Assigned task
Output only the stretch of the listing that starts at the line containing "Task: Toggle the Advanced checkbox" and ends at the line containing "The height and width of the screenshot is (1027, 1757).", reproduced exactly with both ends.

Data for this task
------

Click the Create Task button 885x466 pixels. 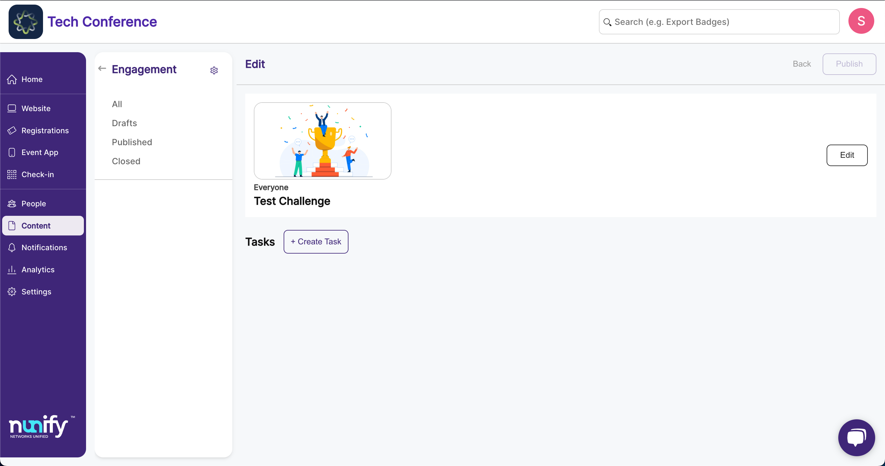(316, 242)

------

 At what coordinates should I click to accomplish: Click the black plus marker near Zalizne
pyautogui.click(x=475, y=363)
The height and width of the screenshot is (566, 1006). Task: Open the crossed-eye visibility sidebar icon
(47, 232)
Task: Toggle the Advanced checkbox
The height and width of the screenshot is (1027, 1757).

------

Answer space
Task: Toggle the Advanced checkbox
The height and width of the screenshot is (1027, 1757).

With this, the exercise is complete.